## TEXT:
= Turnover number =

In chemistry, number related to catalysis

In chemistry, the term "turnover number" has two distinct meanings.

In enzymology, the turnover number (k_{cat}) is defined as the limiting number of chemical conversions of substrate molecules per second that a single active site will execute for a given enzyme concentration [E_{T}] for enzymes with two or more active sites. For enzymes with a single active site, k_{cat} is referred to as the catalytic constant. It can be calculated from the limiting reaction rate V_{max} and catalyst site concentration e_{0} as follows:

$$k_\mathrm{cat} = \frac{V_\max}{e_0}$$ (See Michaelis–Menten kinetics).

In other chemical fields, such as organometallic catalysis, turnover number (TON) has a different meaning: the number of moles of substrate that a mole of catalyst can convert before becoming inactivated:

$$\mathrm{TON} = \frac{n_\mathrm{product}}{n_\mathrm{cat}}$$

An ideal catalyst would have an infinite turnover number in this sense, because it would never be consumed. The term turnover frequency (TOF) is used to refer to the turnover per unit time, equivalent to the meaning of turnover number in enzymology.

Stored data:
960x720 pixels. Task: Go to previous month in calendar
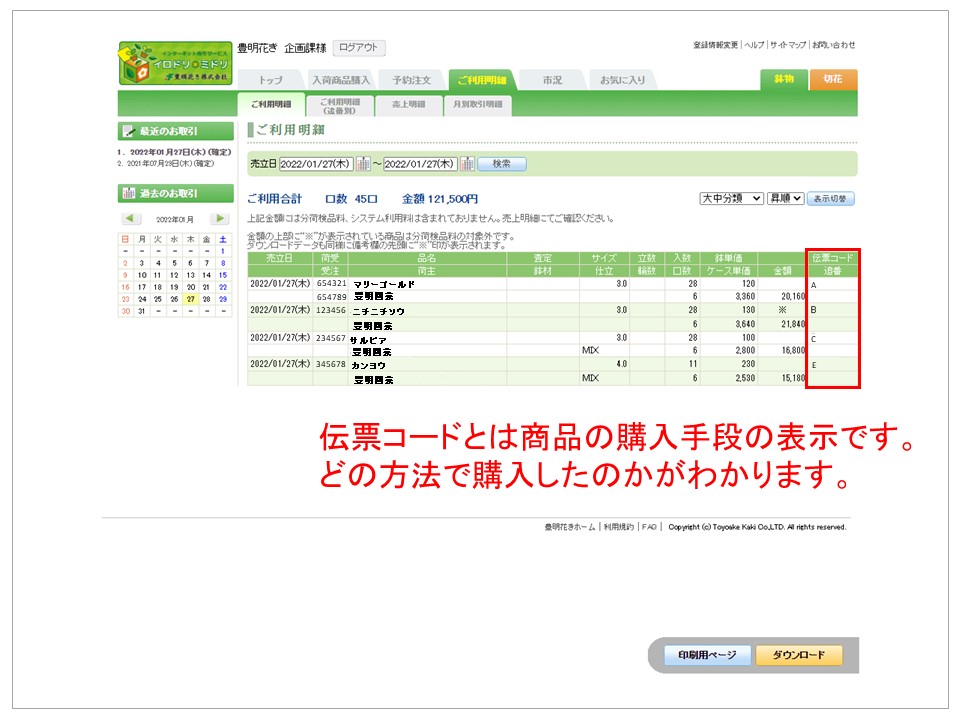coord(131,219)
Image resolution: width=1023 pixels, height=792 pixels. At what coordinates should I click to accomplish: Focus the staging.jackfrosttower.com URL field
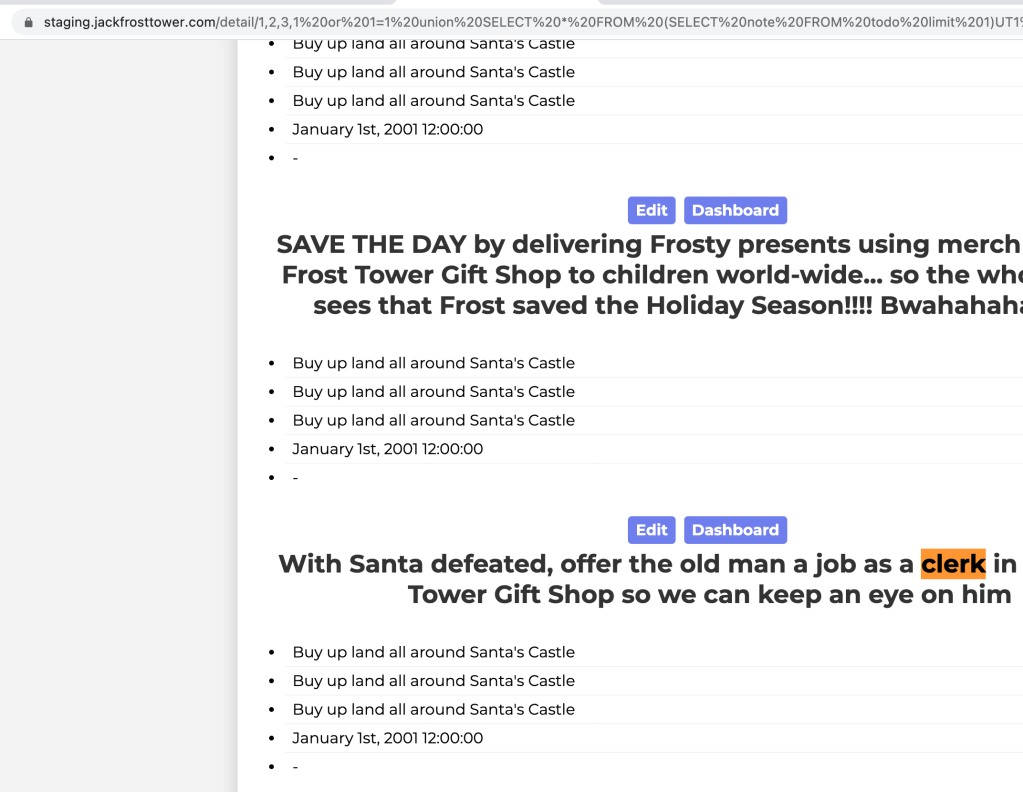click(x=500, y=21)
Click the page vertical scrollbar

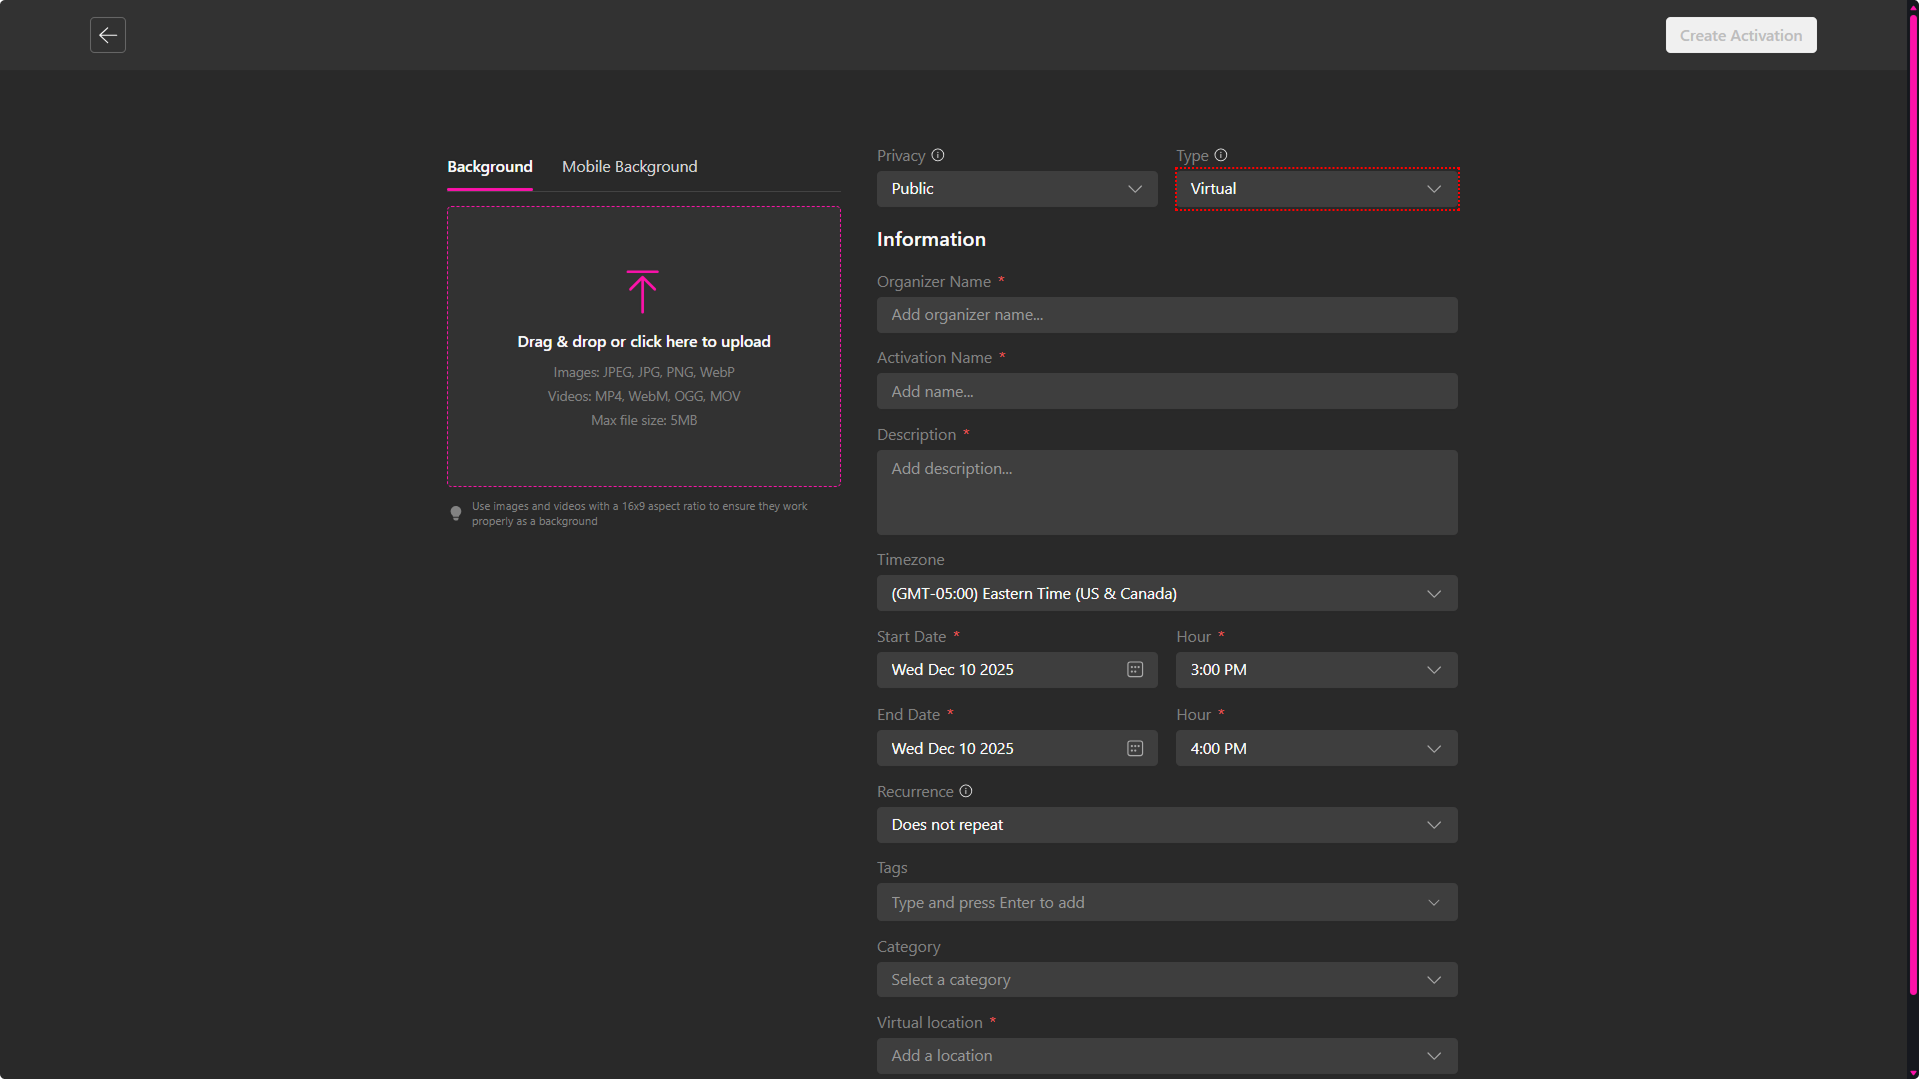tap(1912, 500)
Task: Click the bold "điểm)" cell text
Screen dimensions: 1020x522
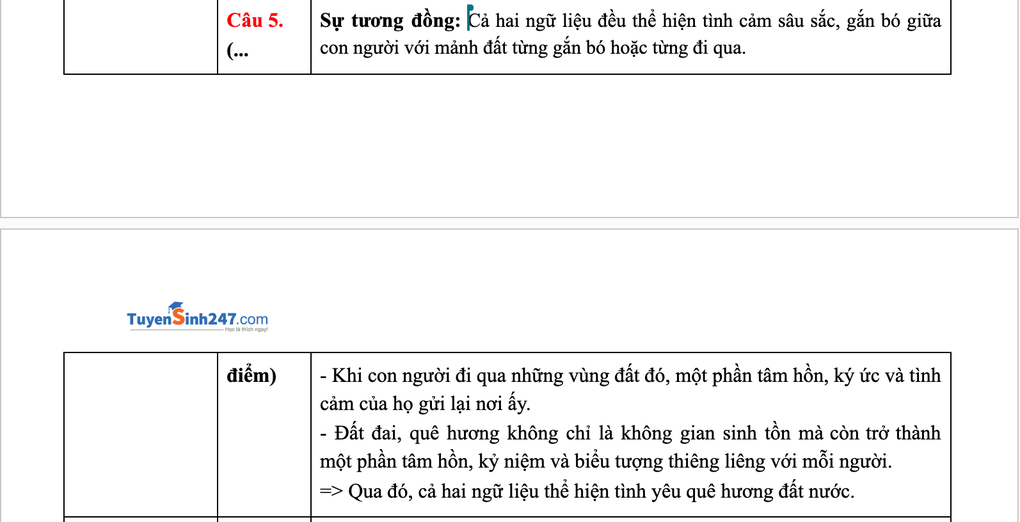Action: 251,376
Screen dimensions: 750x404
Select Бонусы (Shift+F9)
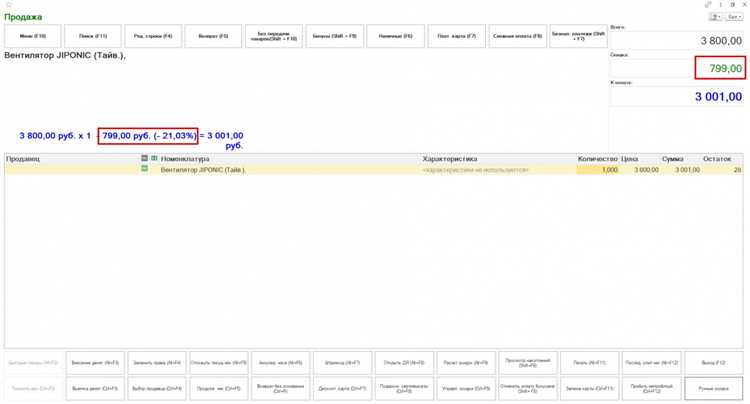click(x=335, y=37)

## WHAT YOU NEED TO DO:
Repeat word for word the part of the turnover number article from "In chemistry, number" up to and including "(See Michaelis–Menten kinetics).". The stored data is separate material and has nothing to do with the article on turnover number.

## YOUR SOLUTION:
In chemistry, number related to catalysis

In chemistry, the term "turnover number" has two distinct meanings.

In enzymology, the turnover number (k_{cat}) is defined as the limiting number of chemical conversions of substrate molecules per second that a single active site will execute for a given enzyme concentration [E_{T}] for enzymes with two or more active sites. For enzymes with a single active site, k_{cat} is referred to as the catalytic constant. It can be calculated from the limiting reaction rate V_{max} and catalyst site concentration e_{0} as follows:

$$k_\mathrm{cat} = \frac{V_\max}{e_0}$$ (See Michaelis–Menten kinetics).